* Exercise materials *
--- --- ---
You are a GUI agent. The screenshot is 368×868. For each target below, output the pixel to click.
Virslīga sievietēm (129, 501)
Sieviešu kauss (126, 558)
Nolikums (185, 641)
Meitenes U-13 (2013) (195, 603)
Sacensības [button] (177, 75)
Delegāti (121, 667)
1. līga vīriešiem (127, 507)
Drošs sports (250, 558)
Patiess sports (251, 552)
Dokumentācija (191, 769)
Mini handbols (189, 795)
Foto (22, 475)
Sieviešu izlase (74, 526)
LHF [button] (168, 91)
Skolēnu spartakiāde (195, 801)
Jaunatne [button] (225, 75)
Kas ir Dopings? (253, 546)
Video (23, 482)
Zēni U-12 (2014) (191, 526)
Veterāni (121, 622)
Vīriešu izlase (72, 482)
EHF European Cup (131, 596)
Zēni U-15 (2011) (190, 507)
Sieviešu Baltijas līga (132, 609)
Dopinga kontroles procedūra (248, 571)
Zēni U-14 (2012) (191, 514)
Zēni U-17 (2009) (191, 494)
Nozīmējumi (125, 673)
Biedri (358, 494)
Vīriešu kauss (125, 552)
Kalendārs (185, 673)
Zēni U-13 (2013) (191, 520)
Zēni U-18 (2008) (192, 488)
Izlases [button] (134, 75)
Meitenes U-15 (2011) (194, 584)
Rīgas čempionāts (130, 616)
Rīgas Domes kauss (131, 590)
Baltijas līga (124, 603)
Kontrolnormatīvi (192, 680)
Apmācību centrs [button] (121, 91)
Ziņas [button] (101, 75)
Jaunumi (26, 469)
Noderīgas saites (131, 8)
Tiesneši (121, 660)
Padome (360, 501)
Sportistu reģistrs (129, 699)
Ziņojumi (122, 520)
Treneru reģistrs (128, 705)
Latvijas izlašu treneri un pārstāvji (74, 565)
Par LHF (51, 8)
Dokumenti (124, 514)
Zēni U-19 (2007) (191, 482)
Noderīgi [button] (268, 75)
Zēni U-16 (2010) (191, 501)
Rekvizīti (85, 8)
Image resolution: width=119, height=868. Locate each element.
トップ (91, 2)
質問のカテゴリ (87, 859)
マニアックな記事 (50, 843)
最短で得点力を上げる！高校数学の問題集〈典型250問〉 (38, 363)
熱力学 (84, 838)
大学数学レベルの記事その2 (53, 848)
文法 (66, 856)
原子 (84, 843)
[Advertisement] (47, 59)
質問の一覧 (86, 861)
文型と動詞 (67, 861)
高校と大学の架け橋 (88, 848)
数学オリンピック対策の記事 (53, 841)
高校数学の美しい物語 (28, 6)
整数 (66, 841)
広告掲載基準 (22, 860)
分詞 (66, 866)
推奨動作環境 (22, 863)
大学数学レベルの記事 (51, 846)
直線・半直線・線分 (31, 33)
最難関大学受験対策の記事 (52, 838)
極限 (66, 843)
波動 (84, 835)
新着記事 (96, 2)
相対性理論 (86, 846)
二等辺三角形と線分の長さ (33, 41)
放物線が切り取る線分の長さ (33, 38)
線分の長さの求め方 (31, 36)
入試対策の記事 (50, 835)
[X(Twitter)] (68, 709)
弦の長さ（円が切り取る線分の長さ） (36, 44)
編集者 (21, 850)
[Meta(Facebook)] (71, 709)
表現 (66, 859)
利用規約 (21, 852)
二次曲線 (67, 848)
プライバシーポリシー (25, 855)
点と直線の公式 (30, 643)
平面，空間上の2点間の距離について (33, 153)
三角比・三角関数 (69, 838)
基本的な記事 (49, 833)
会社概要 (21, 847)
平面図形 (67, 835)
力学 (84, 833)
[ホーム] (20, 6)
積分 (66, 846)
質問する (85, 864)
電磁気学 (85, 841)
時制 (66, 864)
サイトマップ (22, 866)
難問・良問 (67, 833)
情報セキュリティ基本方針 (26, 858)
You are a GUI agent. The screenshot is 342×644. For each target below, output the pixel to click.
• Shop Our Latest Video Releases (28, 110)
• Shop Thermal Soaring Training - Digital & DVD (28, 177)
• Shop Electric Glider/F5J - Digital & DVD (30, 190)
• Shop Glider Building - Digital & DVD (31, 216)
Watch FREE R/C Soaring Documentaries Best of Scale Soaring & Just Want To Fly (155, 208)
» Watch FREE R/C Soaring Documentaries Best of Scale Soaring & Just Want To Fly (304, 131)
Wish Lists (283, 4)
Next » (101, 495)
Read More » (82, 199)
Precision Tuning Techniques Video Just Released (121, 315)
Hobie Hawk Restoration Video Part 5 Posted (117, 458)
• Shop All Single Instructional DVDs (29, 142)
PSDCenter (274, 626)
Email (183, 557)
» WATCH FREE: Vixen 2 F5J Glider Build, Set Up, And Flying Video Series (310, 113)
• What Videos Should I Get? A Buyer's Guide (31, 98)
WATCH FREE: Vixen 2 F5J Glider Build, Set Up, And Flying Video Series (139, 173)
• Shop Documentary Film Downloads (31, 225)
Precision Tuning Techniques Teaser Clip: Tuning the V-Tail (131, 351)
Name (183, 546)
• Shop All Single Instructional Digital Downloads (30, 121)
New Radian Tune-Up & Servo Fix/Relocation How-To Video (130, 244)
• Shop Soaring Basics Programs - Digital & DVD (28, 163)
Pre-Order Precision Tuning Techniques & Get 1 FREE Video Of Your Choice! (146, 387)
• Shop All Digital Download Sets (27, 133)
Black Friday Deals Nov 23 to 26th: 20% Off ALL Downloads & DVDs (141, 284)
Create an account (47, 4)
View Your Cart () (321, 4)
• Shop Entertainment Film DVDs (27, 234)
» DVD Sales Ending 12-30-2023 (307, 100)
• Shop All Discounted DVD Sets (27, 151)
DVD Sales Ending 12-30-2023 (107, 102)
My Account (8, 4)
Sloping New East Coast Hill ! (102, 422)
--- --- ---
* What this task involves *
Reproduce the part of the records that opens with the line containing "Fly (304, 131)" and closes with the line containing "Series (310, 113)", both lines included. Keep each request unchanged, multiply every coordinate in the answers by 2.6, and round each result to a whole number, with halves rounded up.

* Task response *
» Watch FREE R/C Soaring Documentaries Best of Scale Soaring & Just Want To Fly (790, 341)
Wish Lists (736, 10)
Next » (263, 1287)
Read More » (213, 517)
Precision Tuning Techniques Video Just Released (315, 819)
Hobie Hawk Restoration Video Part 5 Posted (304, 1191)
• Shop All Single Instructional DVDs (75, 369)
PSDCenter (712, 1628)
Email (476, 1448)
» WATCH FREE: Vixen 2 F5J Glider Build, Set Up, And Flying Video Series (806, 294)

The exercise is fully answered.